(Rio de Janeiro) La tension est vive au Brésil. C’est vrai en Amazonie, mais aussi à Rio de Janeiro. La « ville merveilleuse » est happée par une vague de violence sans précédent. Le problème, c’est que les remèdes préconisés par le président Jair Bolsonaro jettent de l’huile sur le feu. Surtout quand les victimes collatérales ont 8 ans et portent un costume de Wonder Woman.

Grandir et mourir dans une favela de Rio

PHOTO CARL DE SOUZA, ARCHIVES AGENCE FRANCE-PRESSE

Des proches d’Agatha Felix pleurent la mort de la fillette de 8 ans lors de ses funérailles.
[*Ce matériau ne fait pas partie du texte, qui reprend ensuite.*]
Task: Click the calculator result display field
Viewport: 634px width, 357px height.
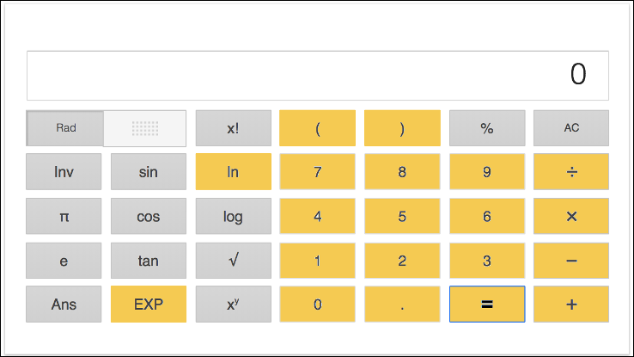Action: click(x=318, y=76)
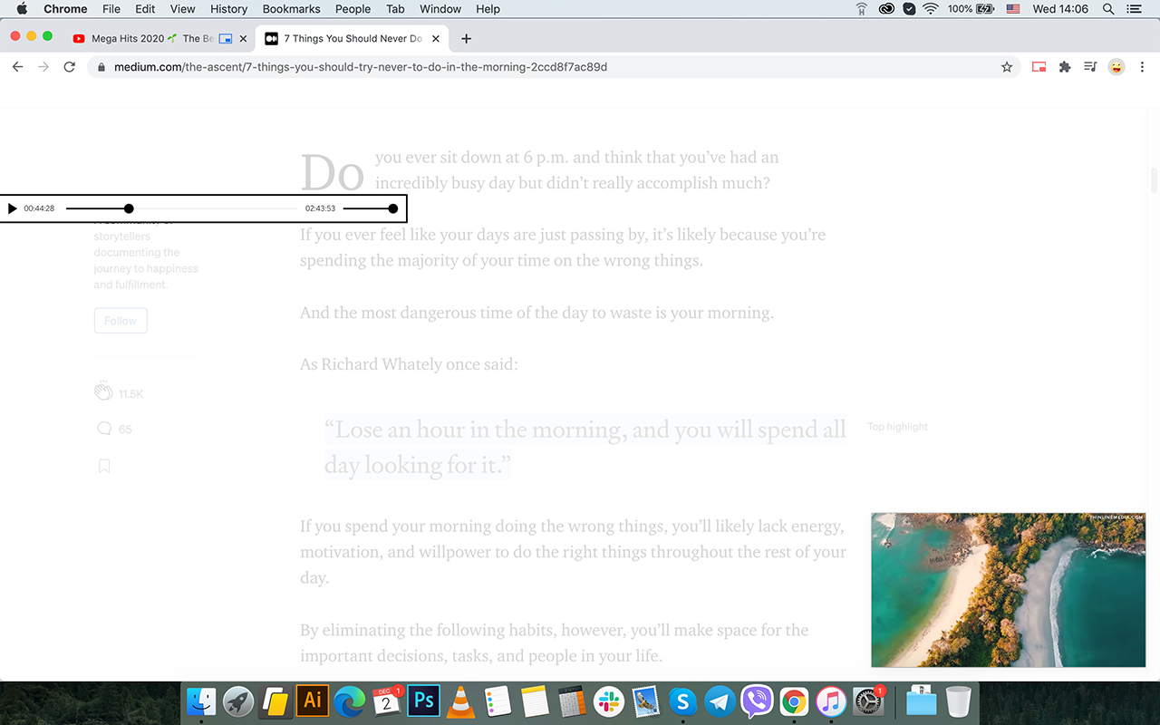Open the US keyboard layout menu
Screen dimensions: 1160x725
click(1013, 9)
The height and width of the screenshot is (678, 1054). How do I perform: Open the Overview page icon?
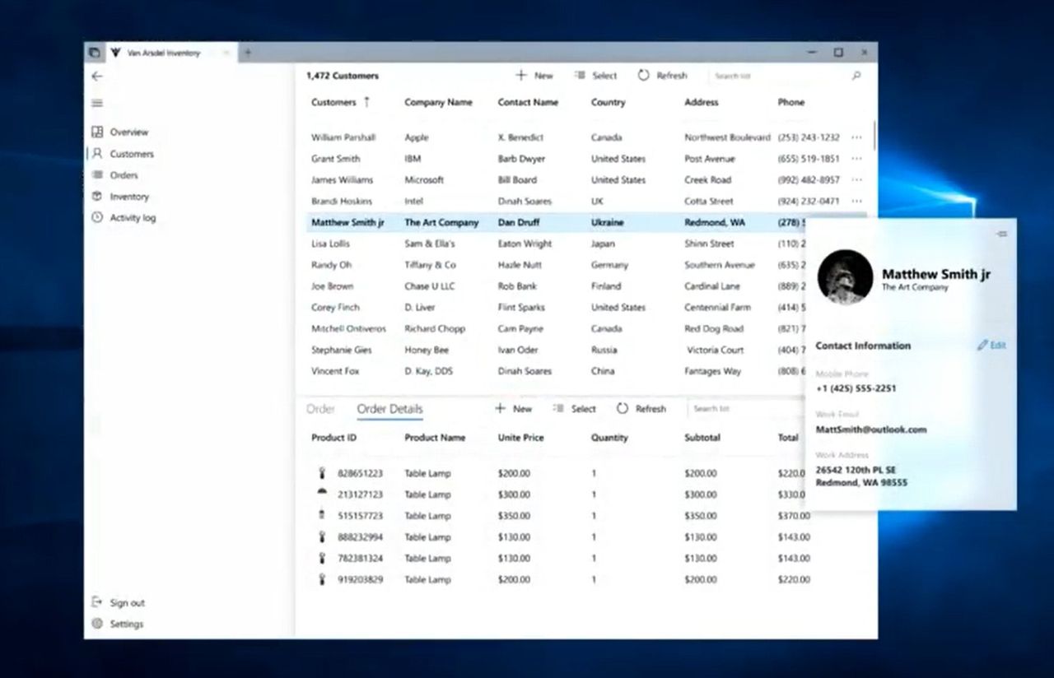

Agatha Felix aimait jouer à la cachette. Et avec des poupées. À son huitième anniversaire, au début de l’automne, elle a eu droit à un party pyjama. Personne ce jour-là n’aurait pu se douter que c’était son tout dernier.

Même si elle a grandi dans l’un des quartiers les plus défavorisés de Rio, le Complexo do Alemão, Agatha Felix avait une vie normale de petite fille, raconte sa cousine Nicolly Santos Lima, tout juste âgée de 9 ans. « Elle aimait le ballet. Moi aussi, j’ai suivi des cours, mais je n’ai jamais atteint son niveau », dit l’enfant au visage expressif.

PHOTO TIRÉE D'INSTAGRAM

Agatha Felix

Mais là s’arrête la normalité. Le vendredi 20 septembre, alors qu’elle rentrait de l’école avec sa mère en minibus, Agatha Felix a reçu une balle dans le dos. Une balle qui a traversé la carrosserie et qui l’a tuée.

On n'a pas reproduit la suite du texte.